**WORK TO COMPLETE**
All lines in the data bearing the string "computer" should be identified and copied.

[Stored items]
□ □ □ □ □ □ □

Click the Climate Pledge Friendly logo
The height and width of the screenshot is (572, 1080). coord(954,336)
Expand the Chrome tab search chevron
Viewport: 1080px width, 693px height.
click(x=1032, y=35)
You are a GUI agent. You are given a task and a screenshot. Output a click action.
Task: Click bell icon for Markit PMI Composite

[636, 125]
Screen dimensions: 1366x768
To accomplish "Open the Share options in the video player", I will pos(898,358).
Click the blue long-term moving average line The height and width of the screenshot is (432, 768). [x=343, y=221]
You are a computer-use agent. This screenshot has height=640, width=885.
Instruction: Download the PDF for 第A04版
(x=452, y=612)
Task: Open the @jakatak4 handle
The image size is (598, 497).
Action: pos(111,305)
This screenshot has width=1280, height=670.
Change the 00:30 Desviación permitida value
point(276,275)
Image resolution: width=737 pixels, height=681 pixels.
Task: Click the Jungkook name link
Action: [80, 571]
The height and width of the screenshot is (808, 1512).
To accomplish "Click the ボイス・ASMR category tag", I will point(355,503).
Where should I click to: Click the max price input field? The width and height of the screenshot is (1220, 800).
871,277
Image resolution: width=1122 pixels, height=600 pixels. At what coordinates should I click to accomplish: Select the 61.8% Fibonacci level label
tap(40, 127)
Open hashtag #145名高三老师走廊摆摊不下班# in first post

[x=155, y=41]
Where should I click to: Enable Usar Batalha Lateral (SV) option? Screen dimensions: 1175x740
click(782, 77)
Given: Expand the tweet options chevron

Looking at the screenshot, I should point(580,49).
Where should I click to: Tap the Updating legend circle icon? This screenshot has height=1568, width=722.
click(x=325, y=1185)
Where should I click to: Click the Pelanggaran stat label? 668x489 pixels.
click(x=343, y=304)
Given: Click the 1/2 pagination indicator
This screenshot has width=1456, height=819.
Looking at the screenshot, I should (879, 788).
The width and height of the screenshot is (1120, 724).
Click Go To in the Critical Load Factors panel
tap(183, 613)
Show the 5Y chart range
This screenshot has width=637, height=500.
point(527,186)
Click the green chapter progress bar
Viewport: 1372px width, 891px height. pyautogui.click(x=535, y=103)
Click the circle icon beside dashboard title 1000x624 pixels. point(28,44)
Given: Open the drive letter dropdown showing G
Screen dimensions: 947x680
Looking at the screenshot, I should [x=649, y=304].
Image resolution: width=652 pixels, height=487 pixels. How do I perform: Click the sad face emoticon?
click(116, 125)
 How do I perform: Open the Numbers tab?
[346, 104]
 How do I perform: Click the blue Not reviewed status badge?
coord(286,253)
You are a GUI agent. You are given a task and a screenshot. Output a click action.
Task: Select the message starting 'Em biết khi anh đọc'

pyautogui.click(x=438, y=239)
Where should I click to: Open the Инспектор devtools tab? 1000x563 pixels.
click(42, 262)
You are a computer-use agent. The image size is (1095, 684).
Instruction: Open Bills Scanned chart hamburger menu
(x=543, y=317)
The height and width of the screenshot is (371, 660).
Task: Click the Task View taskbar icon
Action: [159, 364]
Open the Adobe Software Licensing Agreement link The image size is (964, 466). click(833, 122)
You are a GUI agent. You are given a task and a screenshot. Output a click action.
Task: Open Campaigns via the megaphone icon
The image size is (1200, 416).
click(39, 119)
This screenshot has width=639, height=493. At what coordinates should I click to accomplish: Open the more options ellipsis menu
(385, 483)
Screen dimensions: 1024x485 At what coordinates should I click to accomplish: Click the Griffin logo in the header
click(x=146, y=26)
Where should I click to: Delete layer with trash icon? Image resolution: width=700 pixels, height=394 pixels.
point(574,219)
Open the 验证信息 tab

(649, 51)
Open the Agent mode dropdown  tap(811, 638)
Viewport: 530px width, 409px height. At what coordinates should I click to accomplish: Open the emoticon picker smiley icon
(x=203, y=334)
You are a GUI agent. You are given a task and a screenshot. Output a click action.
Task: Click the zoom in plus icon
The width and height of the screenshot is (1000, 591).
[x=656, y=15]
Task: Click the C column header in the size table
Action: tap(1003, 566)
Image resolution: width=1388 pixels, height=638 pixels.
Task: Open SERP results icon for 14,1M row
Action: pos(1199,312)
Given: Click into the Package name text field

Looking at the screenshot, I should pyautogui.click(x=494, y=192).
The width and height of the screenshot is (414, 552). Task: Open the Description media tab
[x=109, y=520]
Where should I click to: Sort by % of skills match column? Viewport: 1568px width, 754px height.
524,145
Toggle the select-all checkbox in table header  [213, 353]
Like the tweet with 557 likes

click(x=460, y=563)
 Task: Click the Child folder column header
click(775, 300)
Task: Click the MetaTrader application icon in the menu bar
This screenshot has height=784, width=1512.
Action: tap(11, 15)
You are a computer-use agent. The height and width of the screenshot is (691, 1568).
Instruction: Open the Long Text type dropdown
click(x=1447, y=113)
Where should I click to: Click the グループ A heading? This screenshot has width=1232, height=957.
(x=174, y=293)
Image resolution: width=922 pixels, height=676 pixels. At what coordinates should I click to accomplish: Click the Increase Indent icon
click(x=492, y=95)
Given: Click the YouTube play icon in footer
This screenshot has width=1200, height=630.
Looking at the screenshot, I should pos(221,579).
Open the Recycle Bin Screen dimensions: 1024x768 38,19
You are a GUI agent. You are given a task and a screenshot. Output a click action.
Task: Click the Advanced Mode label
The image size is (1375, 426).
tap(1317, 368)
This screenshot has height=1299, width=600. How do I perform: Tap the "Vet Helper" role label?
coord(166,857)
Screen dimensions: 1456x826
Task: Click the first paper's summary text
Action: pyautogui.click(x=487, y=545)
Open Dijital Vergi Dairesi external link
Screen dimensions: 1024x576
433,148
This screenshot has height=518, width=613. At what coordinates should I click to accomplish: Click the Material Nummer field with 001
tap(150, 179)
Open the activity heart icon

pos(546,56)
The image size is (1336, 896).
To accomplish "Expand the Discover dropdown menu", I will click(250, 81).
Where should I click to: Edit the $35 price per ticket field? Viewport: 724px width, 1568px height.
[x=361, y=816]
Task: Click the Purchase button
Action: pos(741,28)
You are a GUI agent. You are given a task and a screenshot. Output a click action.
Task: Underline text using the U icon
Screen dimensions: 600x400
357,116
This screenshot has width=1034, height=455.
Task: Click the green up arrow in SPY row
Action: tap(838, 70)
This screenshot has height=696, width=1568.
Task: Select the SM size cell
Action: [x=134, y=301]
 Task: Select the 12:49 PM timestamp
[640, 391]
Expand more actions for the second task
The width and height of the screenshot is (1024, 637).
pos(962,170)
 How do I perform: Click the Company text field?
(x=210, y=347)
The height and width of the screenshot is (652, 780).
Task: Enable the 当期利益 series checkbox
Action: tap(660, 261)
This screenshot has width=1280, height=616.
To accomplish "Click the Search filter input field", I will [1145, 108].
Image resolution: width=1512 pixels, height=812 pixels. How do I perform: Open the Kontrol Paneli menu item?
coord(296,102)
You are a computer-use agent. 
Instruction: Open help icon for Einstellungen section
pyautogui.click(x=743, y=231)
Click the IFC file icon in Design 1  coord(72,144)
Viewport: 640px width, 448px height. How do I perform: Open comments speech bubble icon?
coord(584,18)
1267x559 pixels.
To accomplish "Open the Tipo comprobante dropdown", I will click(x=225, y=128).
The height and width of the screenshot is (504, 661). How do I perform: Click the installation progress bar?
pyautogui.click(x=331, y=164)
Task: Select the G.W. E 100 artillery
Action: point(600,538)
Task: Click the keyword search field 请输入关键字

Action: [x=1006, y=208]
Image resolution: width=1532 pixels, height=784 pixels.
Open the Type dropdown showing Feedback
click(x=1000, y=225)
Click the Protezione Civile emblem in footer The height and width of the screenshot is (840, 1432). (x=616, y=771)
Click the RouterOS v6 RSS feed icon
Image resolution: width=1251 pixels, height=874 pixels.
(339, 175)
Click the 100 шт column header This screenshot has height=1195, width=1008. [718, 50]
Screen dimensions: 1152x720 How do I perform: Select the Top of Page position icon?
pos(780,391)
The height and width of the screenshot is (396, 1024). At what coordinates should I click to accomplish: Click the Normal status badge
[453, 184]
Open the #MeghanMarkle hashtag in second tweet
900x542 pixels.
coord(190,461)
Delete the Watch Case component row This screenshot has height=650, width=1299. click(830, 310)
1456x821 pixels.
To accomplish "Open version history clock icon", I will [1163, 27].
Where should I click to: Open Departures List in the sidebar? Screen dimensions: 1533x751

□ □ □ □ □ □ □

**RESPONSE TO THE EXERCISE**
You are a computer-use agent. This screenshot has height=640, width=885.
You are a computer-use agent. The image size is (1095, 684).
You are a computer-use agent. The height and width of the screenshot is (691, 1568).
You are a computer-use agent. 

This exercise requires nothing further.